> _TO BE DONE_
Please return the rows from the line with "Where should I" up to and including the line with "tap(208, 25)", reproducing them exactly.

> _PROVIDED RECORDS_
_ _ _ _ _ _ _
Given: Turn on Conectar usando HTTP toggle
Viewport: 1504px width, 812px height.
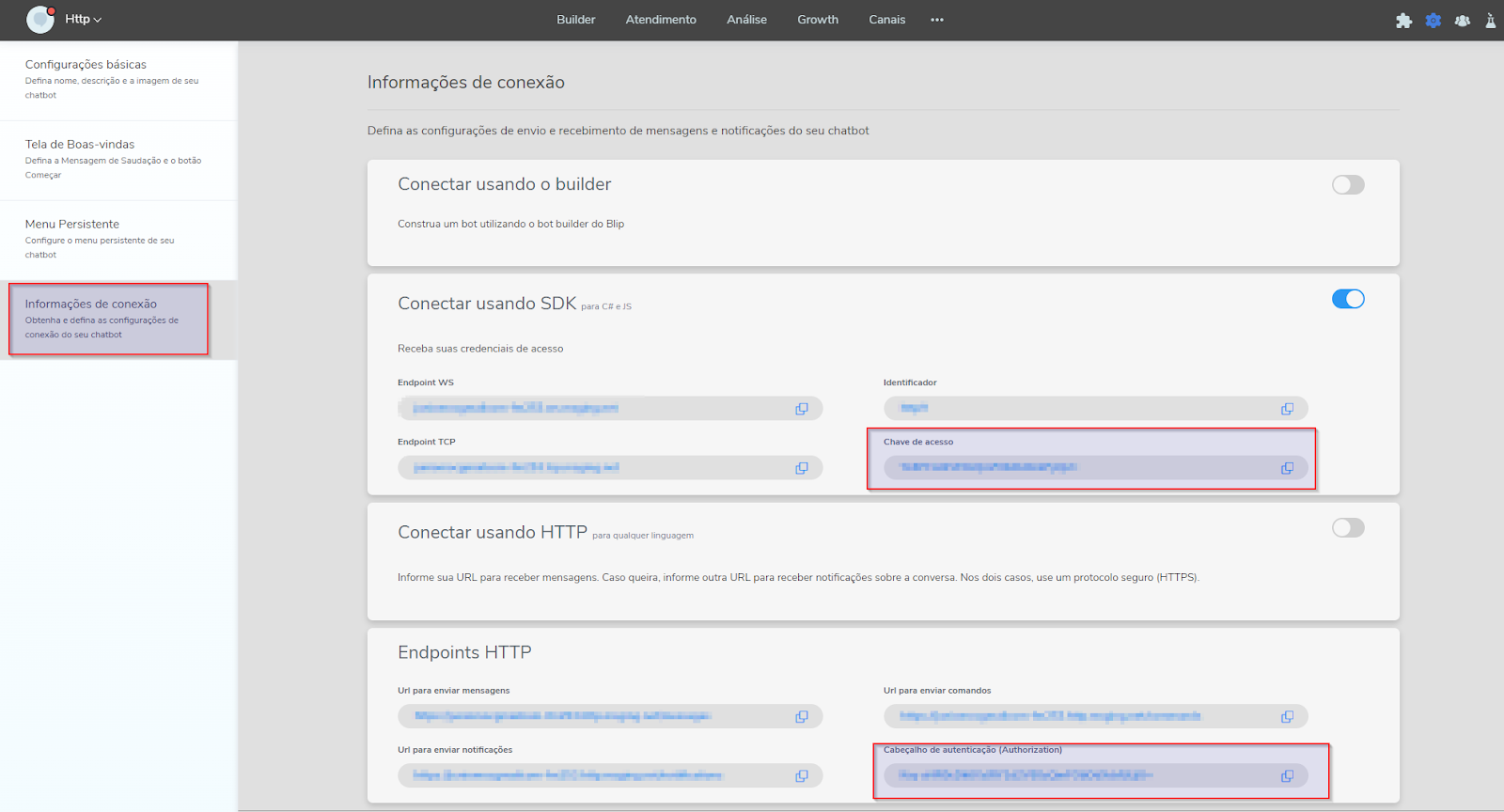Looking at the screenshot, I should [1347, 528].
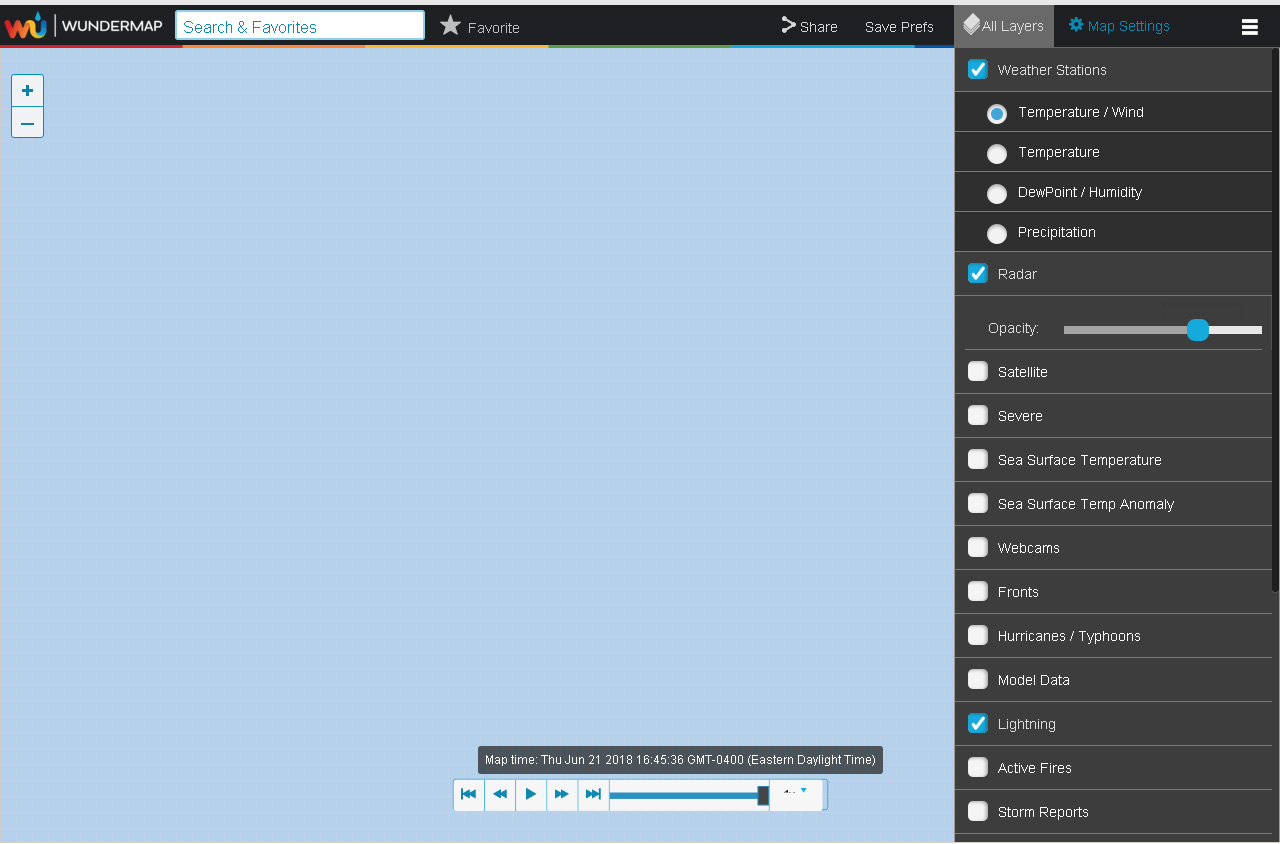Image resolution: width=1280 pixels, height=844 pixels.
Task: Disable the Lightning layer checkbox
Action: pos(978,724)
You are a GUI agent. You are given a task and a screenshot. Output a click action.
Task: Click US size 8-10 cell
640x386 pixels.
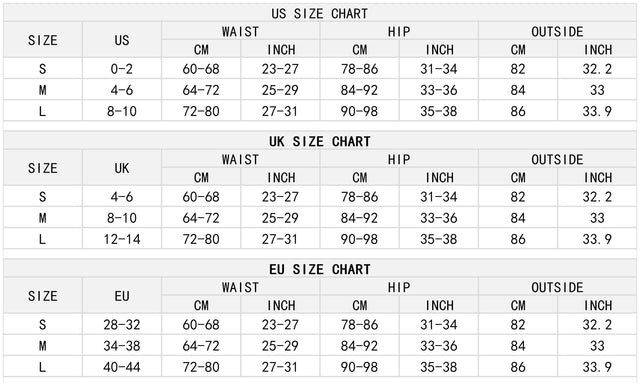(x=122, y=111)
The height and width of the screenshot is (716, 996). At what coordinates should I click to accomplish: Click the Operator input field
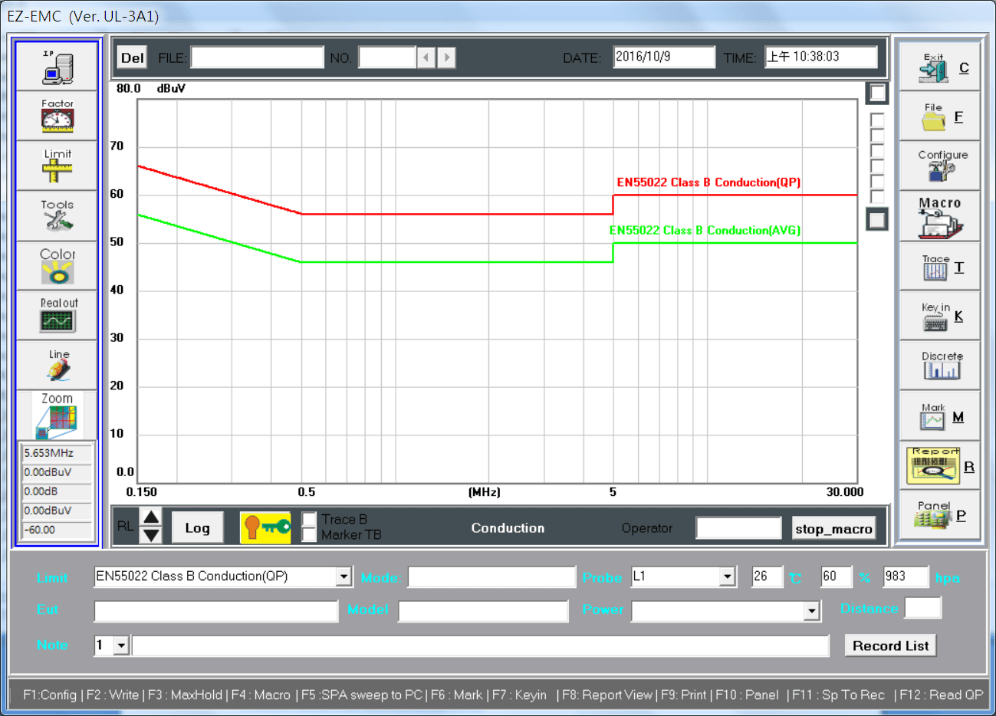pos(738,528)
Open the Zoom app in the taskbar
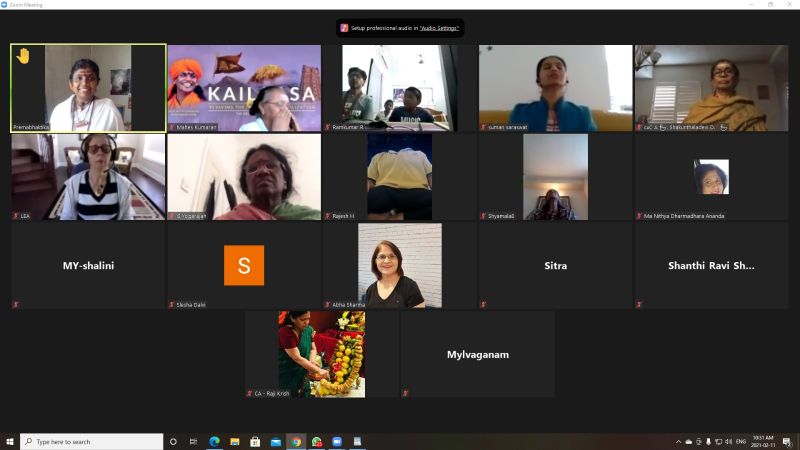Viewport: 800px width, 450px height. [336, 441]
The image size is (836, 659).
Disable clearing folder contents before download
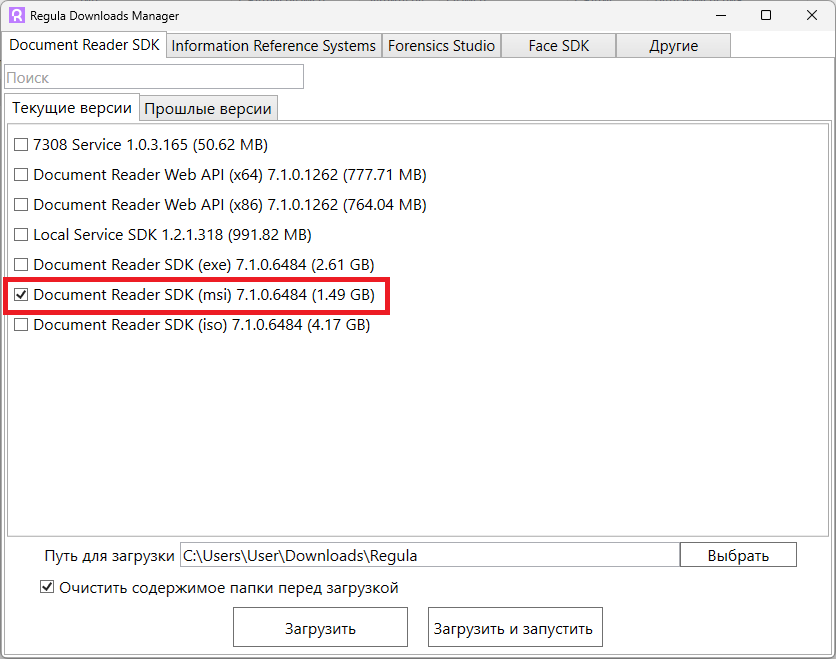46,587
_ _ _ _ _ _ _
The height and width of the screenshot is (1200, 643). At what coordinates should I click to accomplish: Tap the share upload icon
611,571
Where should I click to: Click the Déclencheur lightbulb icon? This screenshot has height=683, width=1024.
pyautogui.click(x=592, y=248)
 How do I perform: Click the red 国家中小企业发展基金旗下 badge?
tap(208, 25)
_ _ _ _ _ _ _
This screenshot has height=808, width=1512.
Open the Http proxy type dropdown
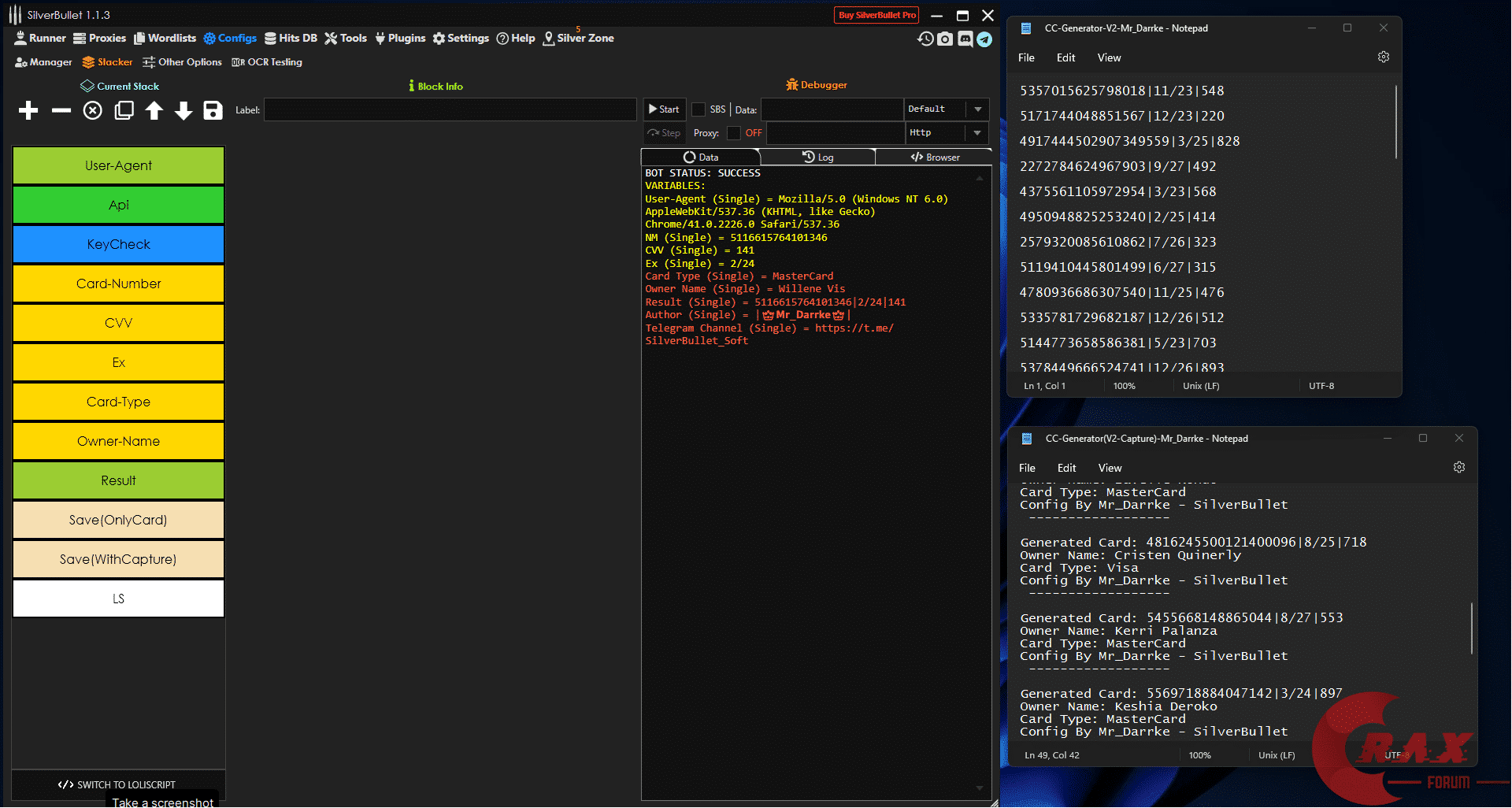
_ _ _ _ _ _ _
> _RESULT FOR THIS TASK_
Where should I click to: Click the Déclencheur lightbulb icon? This screenshot has height=683, width=1024.
pyautogui.click(x=592, y=248)
 How do I perform: Click the red 国家中小企业发展基金旗下 badge?
tap(208, 25)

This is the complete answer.